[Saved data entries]
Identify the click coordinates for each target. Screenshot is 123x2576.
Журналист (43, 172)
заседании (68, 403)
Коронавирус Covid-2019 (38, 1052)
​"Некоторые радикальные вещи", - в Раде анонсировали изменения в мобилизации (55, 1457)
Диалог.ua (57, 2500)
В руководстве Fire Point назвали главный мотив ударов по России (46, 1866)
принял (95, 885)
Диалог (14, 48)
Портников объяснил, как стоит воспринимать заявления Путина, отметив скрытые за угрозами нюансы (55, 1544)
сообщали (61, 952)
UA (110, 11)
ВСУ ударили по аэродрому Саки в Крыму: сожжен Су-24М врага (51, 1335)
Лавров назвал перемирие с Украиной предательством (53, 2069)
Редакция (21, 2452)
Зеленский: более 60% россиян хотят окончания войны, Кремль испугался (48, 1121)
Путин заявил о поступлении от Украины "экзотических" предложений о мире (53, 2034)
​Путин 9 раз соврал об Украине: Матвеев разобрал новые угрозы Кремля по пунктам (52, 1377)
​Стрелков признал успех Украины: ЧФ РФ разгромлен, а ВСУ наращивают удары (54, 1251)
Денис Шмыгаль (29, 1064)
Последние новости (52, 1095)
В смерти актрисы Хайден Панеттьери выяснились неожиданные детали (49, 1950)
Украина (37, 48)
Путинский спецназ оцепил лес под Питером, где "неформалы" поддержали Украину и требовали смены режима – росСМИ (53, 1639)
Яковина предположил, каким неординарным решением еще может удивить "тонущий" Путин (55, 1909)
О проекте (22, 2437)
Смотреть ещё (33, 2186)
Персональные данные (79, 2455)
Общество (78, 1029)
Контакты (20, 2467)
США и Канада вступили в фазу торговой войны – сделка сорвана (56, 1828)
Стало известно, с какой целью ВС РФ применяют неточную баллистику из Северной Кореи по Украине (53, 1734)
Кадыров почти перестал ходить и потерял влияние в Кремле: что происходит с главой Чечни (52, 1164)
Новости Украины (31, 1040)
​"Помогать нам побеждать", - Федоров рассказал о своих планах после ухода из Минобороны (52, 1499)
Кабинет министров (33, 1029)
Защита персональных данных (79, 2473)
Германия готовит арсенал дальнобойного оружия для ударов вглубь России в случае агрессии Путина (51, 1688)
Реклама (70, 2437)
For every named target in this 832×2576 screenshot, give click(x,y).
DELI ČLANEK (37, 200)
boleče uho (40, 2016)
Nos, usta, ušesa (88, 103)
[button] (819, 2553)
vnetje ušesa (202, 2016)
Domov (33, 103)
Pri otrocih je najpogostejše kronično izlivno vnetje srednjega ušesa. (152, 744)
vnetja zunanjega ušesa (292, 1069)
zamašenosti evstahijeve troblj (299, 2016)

## EXERCISE DETAILS
Filter the records, keeping only lines that contain "ударов", and show those lines.

## REPLY TO THE EXERCISE
В руководстве Fire Point назвали главный мотив ударов по России (46, 1866)
Германия готовит арсенал дальнобойного оружия для ударов вглубь России в случае агрессии Путина (51, 1688)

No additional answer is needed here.